10 years
of Pickle Day
From 2001 to 2011, NY Food Museum was a force against evil, partnering with the Lower East Side Business Improvement District to create and grow the New York City International Pickle Day. Each year, thousands of pickle novices, aspirants and masters came to learn, share and teach about pickling around the world. The event was held in the fall, on the Lower East Side of Manhattan, giving everyone a chance to participate in a community of like-minded featherless bipeds, and a few furry four-legged friends. People came on foot, bicycle, by bus, train and car, an audience of rich and poor, old and young, of all races, ethnic backgrounds and sexual orientation, expressing the collaborative, collective diversity that is the very essence of New York. Stories, recipes, facts and fancies flowed from Pickle Day like the lava from a volcano – hot, happening and transformative, a state cooled only by the salty brine.

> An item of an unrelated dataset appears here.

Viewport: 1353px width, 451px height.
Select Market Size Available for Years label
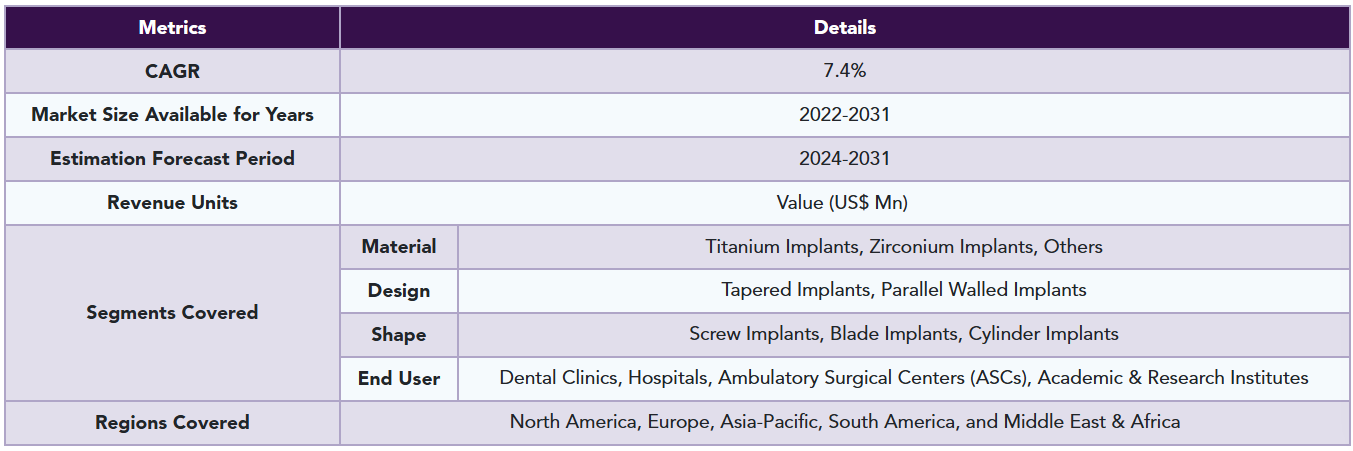tap(172, 115)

NY Food Museum wants to thank all the associations, vendors and preposterously creative and generous people for making Pickle Day the healing, happy, community-binding event it was for 10 years. We hope these little snippets of the festival's fruits will continue to grow and become an offline festival of their own.

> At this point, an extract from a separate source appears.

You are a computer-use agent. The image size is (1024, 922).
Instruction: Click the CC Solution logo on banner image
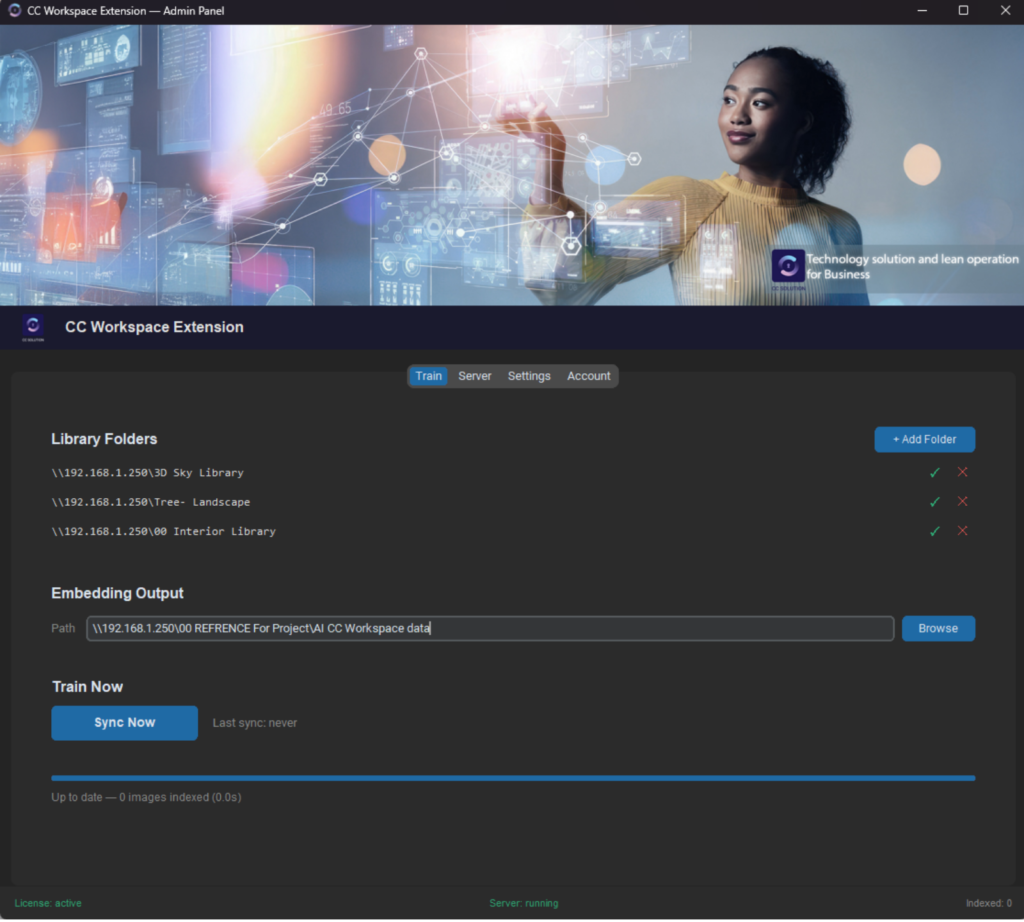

For those who just can't get enough Pickle Day in the flesh, two newcomer festivals have been promised to help fill the void – the fabulous New Amsterdam Market Peck Slip Pickle Festival and the Lower East Side Pickle Festival, run by the Lower East Side Business Improvement District. Although NY Food Museum is not officially sponsoring either of these events, you may see us there doing new versions of our pickle thing and we hope you do the same!
There is always a certain melancholia as the torch is passed, and we will miss those crisp fall days that start before the sun comes up, bring us joy, brine and company, and last until the final toothpick is swept. (Great thanks to Jose Ortiz at the Business Improvement District for years of dedicated hard work – very hard work – and skill in helping us be good neighbors and leave a clean and safe festival site). This was an effort of friends and family.

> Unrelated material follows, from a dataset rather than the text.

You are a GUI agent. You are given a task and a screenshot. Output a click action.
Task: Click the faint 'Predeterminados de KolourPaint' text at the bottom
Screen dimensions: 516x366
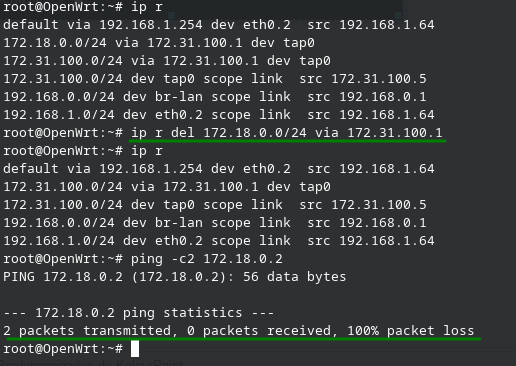point(91,363)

In these pages and links you will see some of the fantastic work people have contributed to pickle day, and the work they are still doing to strengthen the city's appreciation of its own diversity, remember and honor our culinary cultural heritage, preserve tradition, inspire creativity, and to generate and support community. We hope you join in to keep New York locally owned, community based and sharing and knowledgeable about our history dedicated to human connection and a living wage.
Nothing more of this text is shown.